* Brano da leggere
· · · ·
Non c’è che dire, questa sembra proprio essere un’estate fortunata, per Herschel. A partire esattamente da inizio stagione, il 21 giugno scorso, l’osservatorio spaziale ESA ha trovato, nell’ordine: un anello nella Via Lattea, la polvere d’una supernova e la spiegazione a un mistero che ha tenuto gli astronomi in stallo per 14 anni: quello dell’acqua nell’alta atmosfera di Saturno. Questo per limitarci ai risultati più eclatanti. E oggi arriva un altro colpaccio, un tesoro al quale gli scienziati davano la caccia da tempo: l’ossigeno in forma molecolare, l’O2. Insomma, quello che respiriamo.
Di atomi d’ossigeno, in realtà, l’universo è pieno: è il terzo elemento più abbondante, dopo idrogeno ed elio. Ma nella configurazione più familiare ai nostri polmoni, ovvero due atomi d’ossigeno a braccetto a formare un’unica molecola, fino a oggi sembrava impossibile trovarne, lassù nello spazio profondo. Ci avevano provato la sonda NASA Submillimetre Wave Astronomy Satellite (SWAS) e il satellite svedese Odin, a stanarlo. Senza particolare successo, però: il loro risultato di maggior rilievo, quanto a molecole d’ossigeno, fu quello di stabilire che, se ce n’erano, erano decisamente meno del previsto.
Come se non bastasse, anche la quantità osservata di ossigeno atomico, quello non in forma molecolare, è di gran lunga inferiore a quanto ci si attende. Insomma, abbiamo un problema di contabilità: dove si nasconde tutto quell’ossigeno che dovrebbe esser presente nelle fredde nubi di gas della nostra galassia? Un’ipotesi è che gli atomi d’ossigeno rimangano bloccati nei minuscoli granelli di polvere che galleggiano nello spazio, per poi venir incapsulati nel ghiaccio, sottraendosi così alla vista. Se così fosse, in regioni del cosmo più calde il ghiaccio dovrebbe evaporare, permettendo all’ossigeno molecolare di formarsi e dunque di essere visto.
· · · ·
* Requisiti dell'esercizio
1. Quale elemento viene indicato nel brano come il terzo più abbondante nell'universo?
2. Ripeti il brano parola per parola, cominciando da "Di atomi d’ossigeno, in" e proseguendo fino a "meno del previsto.".

* Righe di dati
· · · ·
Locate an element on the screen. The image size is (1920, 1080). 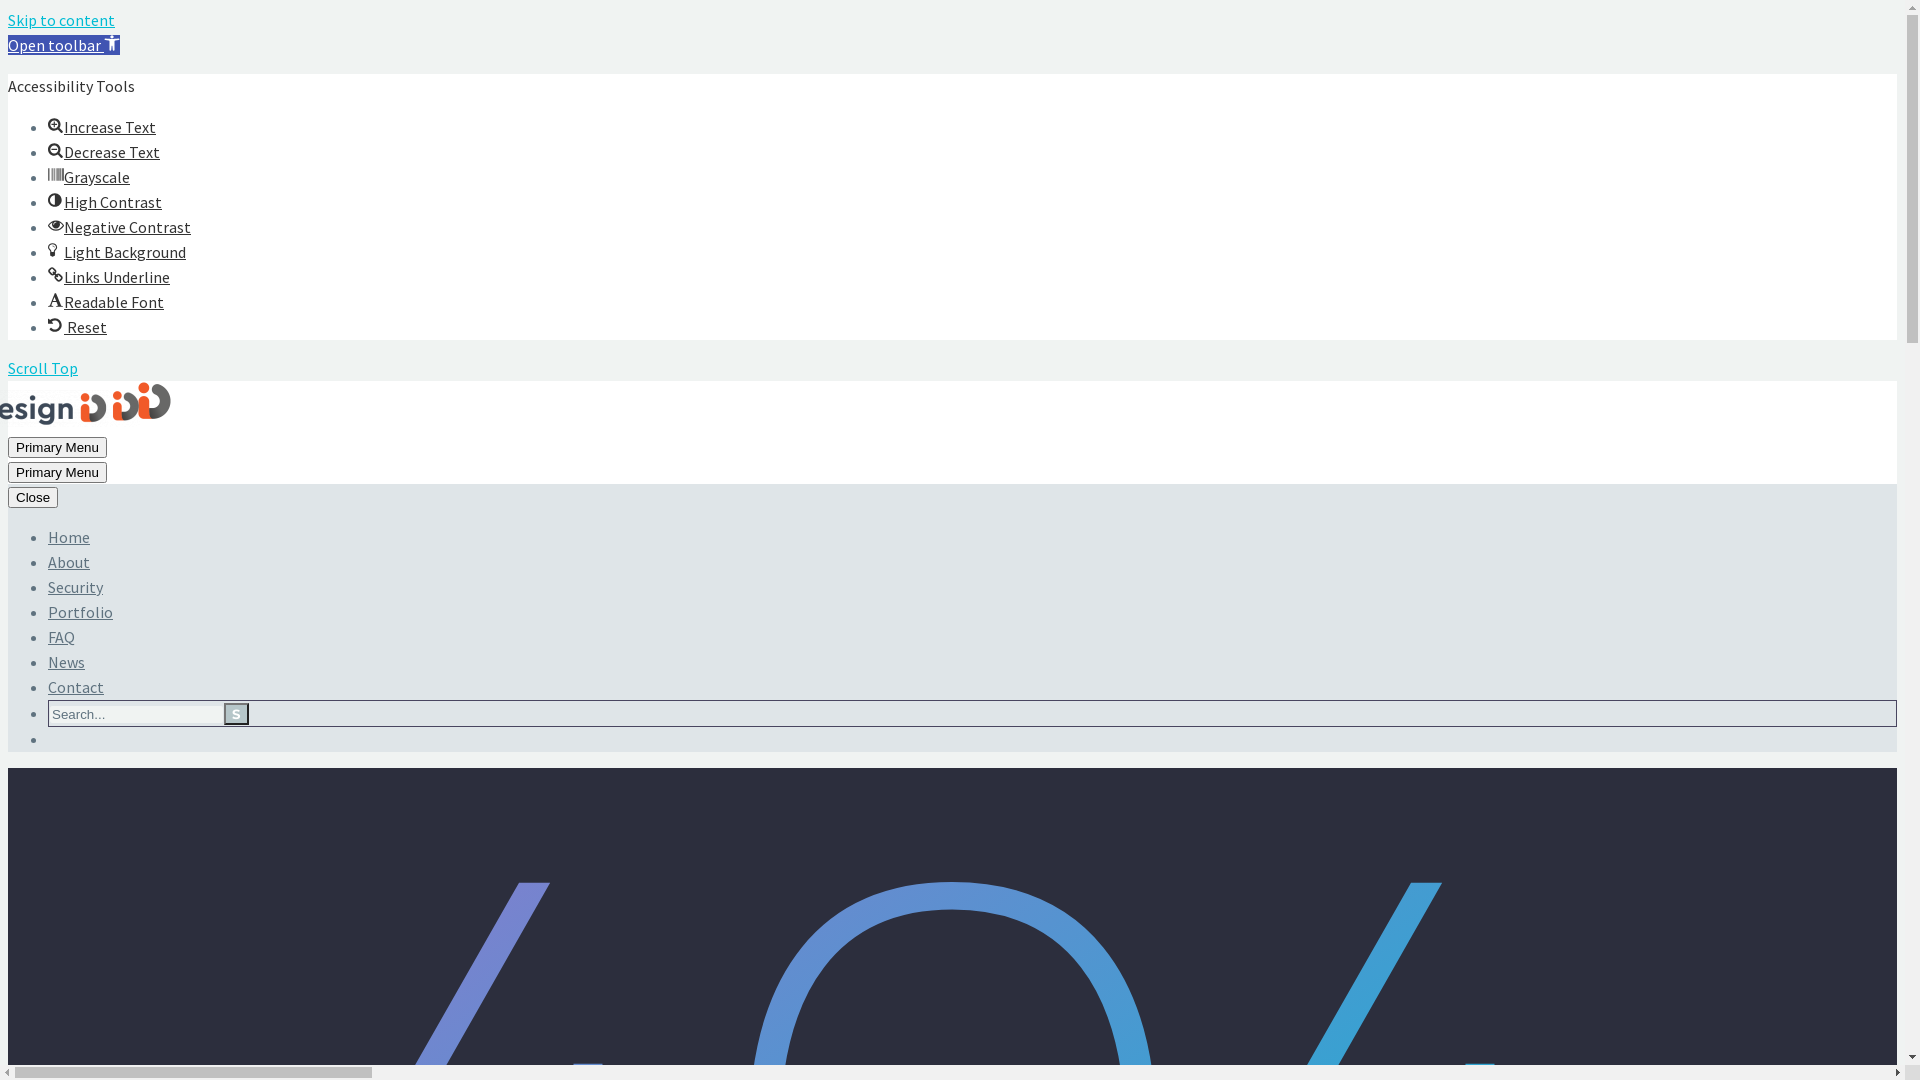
· · · ·
* Soluzioni per esercizio
1. L'ossigeno, dopo idrogeno ed elio.

2.
Di atomi d’ossigeno, in realtà, l’universo è pieno: è il terzo elemento più abbondante, dopo idrogeno ed elio. Ma nella configurazione più familiare ai nostri polmoni, ovvero due atomi d’ossigeno a braccetto a formare un’unica molecola, fino a oggi sembrava impossibile trovarne, lassù nello spazio profondo. Ci avevano provato la sonda NASA Submillimetre Wave Astronomy Satellite (SWAS) e il satellite svedese Odin, a stanarlo. Senza particolare successo, però: il loro risultato di maggior rilievo, quanto a molecole d’ossigeno, fu quello di stabilire che, se ce n’erano, erano decisamente meno del previsto.